** start Extracted information **

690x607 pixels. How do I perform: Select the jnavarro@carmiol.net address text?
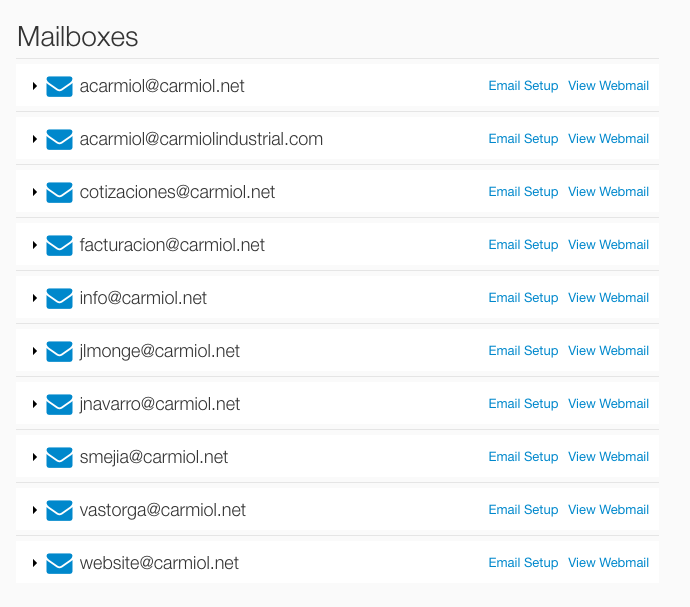[x=160, y=404]
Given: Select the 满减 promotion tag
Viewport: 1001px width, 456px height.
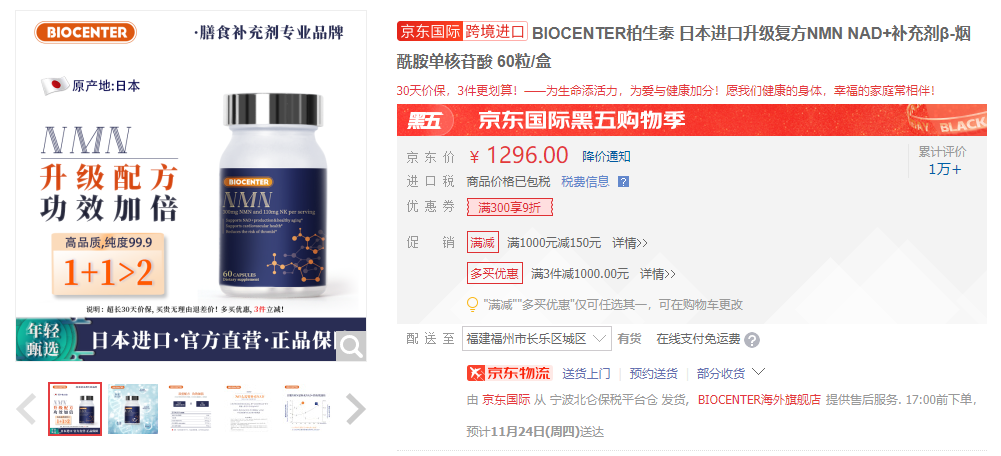Looking at the screenshot, I should point(483,243).
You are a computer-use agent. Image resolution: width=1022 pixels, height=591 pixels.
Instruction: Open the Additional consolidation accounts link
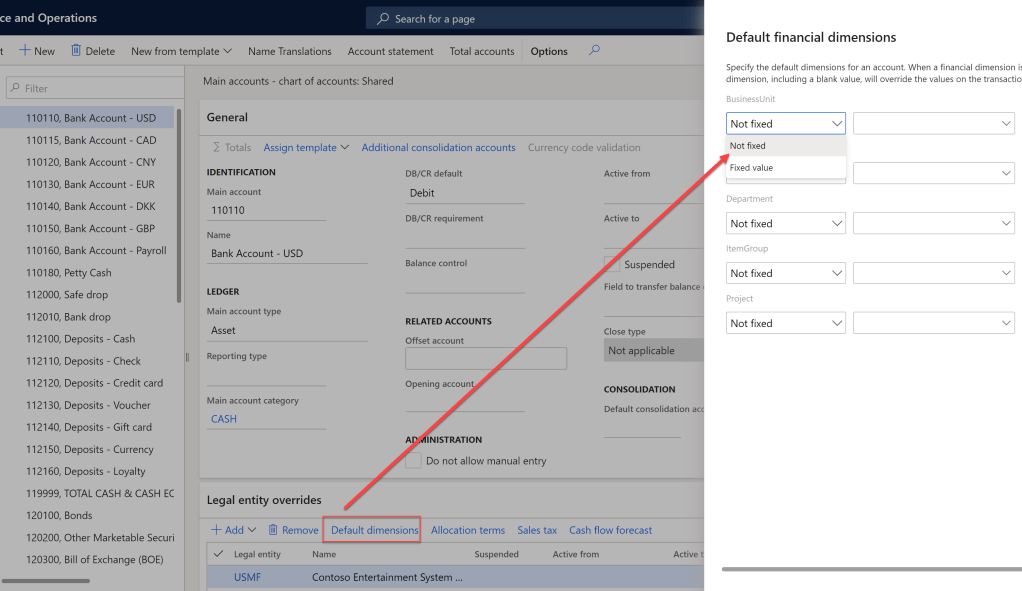coord(438,148)
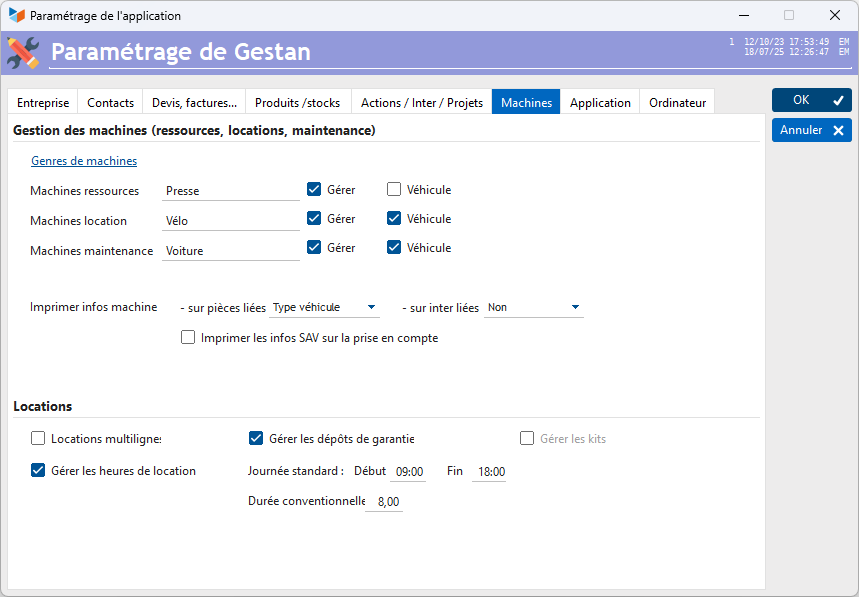Open the Produits /stocks tab
The width and height of the screenshot is (859, 597).
pos(297,103)
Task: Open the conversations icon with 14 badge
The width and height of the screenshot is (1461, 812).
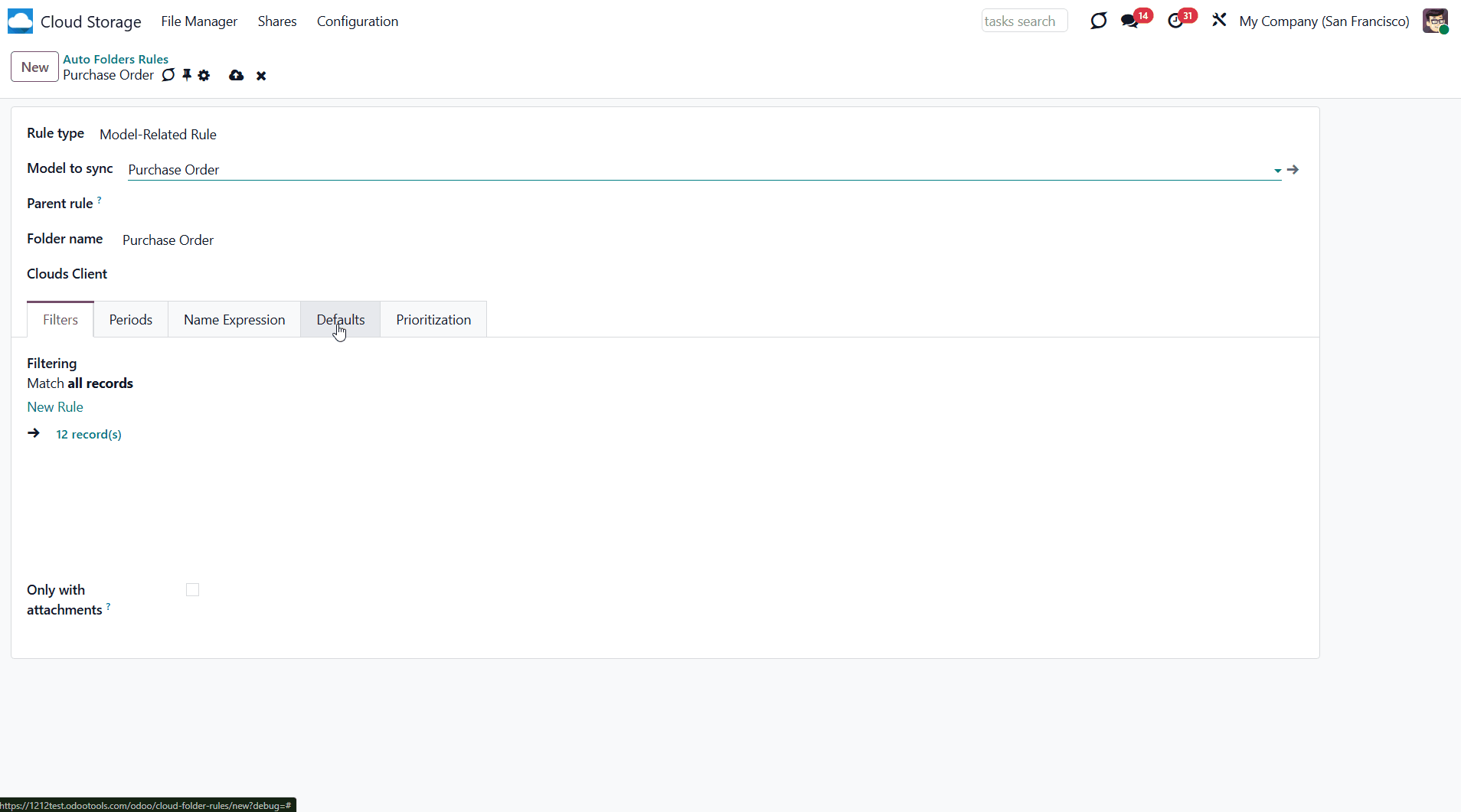Action: pos(1129,21)
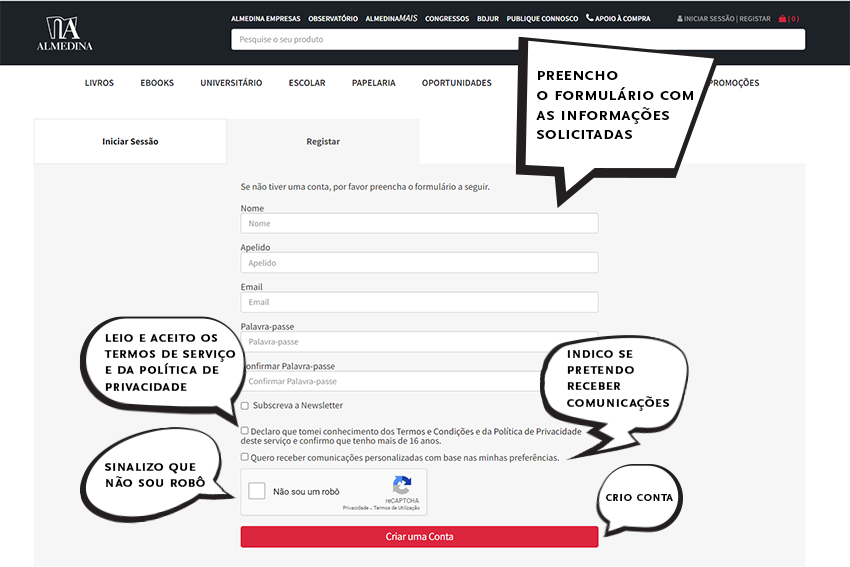Go to the Universitário section
Image resolution: width=850 pixels, height=567 pixels.
coord(231,83)
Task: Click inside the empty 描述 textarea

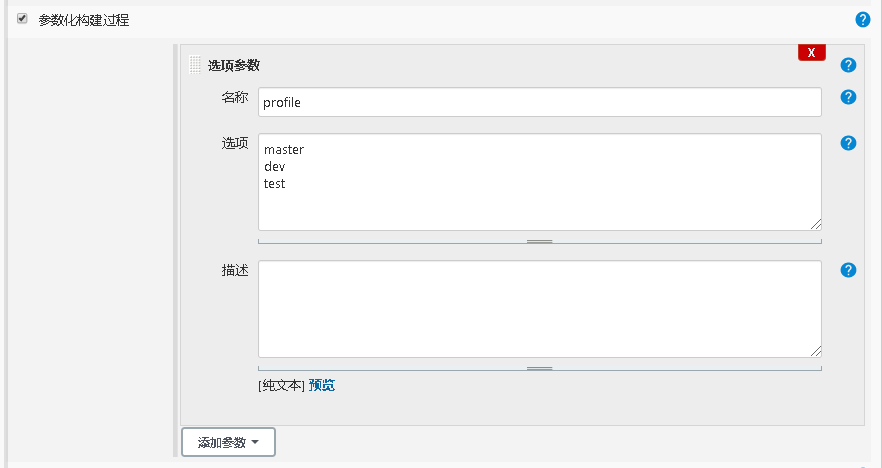Action: 539,309
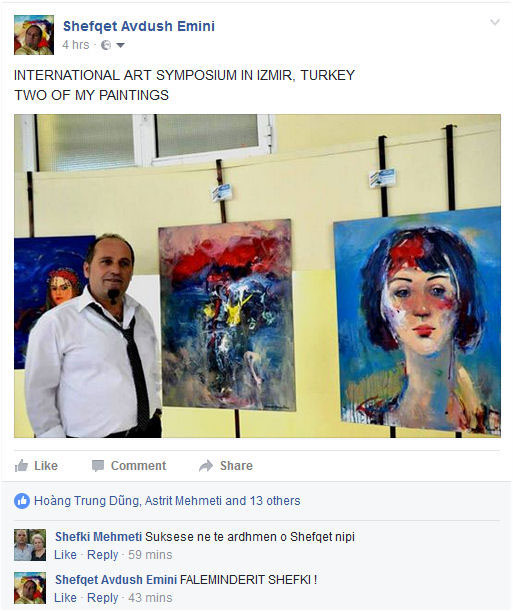Click the 4 hrs timestamp link
The height and width of the screenshot is (612, 513).
(76, 45)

** end Extracted information **

Find every line in the items above that contains the word "Image", with case counting, and copy each of those lines in full.

§ Full solution
You are a computer-use agent. Image resolution: width=1022 pixels, height=591 pixels.
Image resolution: width=850 pixels, height=567 pixels.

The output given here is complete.